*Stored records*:
########

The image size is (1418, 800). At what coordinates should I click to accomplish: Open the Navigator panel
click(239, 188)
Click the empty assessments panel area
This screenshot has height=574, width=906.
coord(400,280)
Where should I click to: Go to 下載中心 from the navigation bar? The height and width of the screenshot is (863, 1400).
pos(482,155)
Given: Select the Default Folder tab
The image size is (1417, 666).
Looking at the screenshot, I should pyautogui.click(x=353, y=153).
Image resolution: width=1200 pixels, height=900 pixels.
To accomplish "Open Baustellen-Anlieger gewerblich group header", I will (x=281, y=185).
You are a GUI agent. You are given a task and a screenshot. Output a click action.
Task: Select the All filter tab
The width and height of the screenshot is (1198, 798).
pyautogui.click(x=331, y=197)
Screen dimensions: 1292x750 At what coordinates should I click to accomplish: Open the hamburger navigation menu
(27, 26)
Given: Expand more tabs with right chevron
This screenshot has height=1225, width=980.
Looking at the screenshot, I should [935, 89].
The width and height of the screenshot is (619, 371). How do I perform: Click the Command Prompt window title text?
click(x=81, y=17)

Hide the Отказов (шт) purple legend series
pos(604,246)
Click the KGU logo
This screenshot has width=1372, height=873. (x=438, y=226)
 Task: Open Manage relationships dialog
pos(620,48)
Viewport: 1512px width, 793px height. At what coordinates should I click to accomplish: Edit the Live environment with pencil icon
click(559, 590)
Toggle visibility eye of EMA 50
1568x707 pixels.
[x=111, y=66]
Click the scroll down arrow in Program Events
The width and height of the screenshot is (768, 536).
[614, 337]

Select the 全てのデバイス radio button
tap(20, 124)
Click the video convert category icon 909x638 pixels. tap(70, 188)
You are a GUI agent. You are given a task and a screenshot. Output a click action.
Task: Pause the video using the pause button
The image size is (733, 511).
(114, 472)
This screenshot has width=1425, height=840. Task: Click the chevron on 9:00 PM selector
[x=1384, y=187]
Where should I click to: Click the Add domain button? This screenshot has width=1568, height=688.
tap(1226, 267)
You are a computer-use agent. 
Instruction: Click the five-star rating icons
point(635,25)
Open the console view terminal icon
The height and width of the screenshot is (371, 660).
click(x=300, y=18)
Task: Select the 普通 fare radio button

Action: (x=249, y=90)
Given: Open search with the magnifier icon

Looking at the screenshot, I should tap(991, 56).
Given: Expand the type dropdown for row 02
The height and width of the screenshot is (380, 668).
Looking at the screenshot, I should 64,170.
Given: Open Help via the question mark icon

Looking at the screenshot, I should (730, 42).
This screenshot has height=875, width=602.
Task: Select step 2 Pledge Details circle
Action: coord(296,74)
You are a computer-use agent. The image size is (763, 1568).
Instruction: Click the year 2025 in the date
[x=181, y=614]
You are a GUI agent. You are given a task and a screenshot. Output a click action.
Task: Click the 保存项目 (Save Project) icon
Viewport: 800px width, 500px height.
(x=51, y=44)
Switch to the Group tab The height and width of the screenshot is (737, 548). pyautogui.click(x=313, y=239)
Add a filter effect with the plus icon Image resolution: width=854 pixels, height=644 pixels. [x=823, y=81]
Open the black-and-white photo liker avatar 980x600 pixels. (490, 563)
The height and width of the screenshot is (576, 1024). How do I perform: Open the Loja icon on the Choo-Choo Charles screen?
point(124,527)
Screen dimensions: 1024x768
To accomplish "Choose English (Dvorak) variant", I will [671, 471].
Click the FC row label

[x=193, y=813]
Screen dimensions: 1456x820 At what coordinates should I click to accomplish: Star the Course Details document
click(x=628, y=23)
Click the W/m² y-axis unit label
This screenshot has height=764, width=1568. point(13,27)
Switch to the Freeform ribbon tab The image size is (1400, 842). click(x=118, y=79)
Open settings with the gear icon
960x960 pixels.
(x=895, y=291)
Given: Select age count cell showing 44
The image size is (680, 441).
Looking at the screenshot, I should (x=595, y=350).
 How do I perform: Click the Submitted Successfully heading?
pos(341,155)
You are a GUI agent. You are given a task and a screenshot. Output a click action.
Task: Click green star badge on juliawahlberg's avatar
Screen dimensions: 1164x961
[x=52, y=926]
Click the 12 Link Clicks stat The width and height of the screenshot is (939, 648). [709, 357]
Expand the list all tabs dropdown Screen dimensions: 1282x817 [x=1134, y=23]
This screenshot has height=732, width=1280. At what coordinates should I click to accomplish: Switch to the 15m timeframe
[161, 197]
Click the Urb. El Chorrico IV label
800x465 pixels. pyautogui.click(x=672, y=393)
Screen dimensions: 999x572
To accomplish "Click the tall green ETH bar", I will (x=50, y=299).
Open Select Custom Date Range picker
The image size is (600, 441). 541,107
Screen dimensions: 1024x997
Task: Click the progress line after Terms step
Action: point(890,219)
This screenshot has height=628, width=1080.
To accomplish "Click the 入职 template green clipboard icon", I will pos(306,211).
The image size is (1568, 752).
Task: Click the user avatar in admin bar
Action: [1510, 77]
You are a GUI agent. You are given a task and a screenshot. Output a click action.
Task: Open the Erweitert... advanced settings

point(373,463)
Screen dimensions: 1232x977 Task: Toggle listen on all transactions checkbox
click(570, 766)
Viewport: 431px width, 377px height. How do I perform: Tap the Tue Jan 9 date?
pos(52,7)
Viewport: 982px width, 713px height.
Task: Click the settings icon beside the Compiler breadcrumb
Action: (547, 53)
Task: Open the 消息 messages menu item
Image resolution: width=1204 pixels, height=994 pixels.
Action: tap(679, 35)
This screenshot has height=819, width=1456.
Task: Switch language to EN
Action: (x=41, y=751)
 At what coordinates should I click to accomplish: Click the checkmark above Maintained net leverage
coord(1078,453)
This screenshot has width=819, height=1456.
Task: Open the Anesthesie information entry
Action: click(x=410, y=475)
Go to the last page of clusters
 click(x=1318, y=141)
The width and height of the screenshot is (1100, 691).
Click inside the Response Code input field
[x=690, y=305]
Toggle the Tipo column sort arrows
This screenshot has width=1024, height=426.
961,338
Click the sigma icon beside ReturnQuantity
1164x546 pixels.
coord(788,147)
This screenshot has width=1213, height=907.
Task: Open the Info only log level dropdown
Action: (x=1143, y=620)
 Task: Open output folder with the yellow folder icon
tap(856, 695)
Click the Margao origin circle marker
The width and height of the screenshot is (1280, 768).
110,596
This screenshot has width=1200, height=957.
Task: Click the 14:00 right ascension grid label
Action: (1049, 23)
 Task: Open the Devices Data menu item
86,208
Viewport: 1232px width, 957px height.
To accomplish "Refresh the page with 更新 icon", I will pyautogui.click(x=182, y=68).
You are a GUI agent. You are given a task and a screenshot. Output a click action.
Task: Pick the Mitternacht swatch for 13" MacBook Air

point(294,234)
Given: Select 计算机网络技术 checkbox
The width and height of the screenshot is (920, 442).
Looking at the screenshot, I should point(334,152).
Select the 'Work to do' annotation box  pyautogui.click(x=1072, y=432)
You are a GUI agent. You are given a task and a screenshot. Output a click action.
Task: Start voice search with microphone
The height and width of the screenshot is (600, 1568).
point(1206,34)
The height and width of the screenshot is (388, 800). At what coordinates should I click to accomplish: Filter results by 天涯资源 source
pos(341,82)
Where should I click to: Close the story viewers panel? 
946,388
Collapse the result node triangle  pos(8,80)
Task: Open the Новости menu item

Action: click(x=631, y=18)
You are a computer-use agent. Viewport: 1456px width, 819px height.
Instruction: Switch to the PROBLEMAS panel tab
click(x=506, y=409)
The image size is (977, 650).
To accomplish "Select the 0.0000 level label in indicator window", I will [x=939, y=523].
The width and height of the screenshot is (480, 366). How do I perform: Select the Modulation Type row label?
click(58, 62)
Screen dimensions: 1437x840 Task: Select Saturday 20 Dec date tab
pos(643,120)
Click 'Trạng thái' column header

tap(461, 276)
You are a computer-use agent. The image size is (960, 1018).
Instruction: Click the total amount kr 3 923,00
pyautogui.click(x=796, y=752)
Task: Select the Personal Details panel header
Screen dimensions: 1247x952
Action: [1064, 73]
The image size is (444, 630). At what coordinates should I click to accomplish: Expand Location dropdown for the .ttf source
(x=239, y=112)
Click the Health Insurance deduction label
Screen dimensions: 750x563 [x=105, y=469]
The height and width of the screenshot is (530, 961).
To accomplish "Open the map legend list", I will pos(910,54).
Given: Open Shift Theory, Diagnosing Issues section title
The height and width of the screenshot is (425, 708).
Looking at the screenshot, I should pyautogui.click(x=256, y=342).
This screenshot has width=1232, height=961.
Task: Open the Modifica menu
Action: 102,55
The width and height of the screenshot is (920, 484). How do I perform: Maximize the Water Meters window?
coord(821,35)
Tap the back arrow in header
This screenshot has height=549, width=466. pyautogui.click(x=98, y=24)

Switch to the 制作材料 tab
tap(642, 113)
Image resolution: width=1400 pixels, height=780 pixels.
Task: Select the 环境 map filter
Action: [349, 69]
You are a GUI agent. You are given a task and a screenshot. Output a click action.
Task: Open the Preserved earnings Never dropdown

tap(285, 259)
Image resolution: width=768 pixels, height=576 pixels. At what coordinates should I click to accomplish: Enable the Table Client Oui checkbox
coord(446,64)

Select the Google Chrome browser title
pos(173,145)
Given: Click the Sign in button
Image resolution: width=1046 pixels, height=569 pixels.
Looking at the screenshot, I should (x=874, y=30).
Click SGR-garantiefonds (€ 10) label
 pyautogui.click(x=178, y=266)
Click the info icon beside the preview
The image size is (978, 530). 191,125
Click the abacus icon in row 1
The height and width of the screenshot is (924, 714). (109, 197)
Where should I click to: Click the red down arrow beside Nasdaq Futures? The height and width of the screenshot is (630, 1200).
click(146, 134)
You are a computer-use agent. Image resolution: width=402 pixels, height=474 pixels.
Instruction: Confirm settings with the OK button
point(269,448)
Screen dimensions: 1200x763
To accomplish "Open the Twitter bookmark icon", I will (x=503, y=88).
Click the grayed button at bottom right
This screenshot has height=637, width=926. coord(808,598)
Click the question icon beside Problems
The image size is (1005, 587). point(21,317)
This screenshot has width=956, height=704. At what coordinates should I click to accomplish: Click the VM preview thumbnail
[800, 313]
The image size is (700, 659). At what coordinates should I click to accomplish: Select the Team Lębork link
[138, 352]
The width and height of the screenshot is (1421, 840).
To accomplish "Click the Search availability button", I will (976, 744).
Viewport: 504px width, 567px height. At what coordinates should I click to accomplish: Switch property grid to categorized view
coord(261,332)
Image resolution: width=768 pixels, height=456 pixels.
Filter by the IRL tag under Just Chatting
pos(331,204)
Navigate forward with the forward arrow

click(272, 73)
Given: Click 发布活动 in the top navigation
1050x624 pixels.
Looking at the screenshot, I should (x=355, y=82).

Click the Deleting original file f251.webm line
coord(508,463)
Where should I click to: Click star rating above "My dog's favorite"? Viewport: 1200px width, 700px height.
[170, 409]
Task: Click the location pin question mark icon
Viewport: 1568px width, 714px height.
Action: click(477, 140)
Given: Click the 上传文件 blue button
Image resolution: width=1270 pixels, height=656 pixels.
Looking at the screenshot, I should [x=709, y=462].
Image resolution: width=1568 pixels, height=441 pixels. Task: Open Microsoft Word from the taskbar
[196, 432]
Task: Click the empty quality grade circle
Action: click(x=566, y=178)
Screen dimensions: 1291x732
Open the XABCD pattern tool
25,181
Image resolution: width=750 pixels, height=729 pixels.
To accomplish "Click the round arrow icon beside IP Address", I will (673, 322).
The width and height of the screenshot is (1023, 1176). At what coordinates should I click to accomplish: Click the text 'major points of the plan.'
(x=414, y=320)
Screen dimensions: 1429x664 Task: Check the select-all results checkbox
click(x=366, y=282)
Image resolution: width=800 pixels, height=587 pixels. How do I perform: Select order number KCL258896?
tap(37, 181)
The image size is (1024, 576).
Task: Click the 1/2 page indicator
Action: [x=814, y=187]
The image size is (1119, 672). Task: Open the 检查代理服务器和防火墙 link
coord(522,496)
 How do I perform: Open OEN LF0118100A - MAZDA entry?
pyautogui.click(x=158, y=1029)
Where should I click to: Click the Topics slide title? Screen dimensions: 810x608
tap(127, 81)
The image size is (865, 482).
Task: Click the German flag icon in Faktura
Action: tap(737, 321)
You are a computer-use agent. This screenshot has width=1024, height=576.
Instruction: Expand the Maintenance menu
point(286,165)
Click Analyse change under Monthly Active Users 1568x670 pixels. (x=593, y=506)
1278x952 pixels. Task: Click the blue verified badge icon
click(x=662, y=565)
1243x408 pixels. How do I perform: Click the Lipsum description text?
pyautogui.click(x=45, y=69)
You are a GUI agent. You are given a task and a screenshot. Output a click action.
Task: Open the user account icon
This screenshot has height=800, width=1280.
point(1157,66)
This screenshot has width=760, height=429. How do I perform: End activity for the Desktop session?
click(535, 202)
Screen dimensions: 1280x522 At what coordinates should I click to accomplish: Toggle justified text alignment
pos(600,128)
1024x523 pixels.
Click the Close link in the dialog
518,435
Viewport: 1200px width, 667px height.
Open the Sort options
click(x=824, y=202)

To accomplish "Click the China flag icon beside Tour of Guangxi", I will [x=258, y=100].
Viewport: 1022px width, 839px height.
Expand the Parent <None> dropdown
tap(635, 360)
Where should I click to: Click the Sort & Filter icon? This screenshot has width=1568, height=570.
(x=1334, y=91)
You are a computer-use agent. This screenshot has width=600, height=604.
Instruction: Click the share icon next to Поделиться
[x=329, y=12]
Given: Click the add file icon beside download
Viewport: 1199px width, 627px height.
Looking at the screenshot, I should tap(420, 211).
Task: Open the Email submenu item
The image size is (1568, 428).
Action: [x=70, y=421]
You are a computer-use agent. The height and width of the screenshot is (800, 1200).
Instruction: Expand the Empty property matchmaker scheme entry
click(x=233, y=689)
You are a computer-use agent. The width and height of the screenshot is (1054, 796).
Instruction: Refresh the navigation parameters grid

########

*About this exercise*: Where a line above contains the word "Refresh", show that line.

*Written answer*:
To accomplish "Refresh the page with 更新 icon", I will pyautogui.click(x=182, y=68).
Instruction: Refresh the navigation parameters grid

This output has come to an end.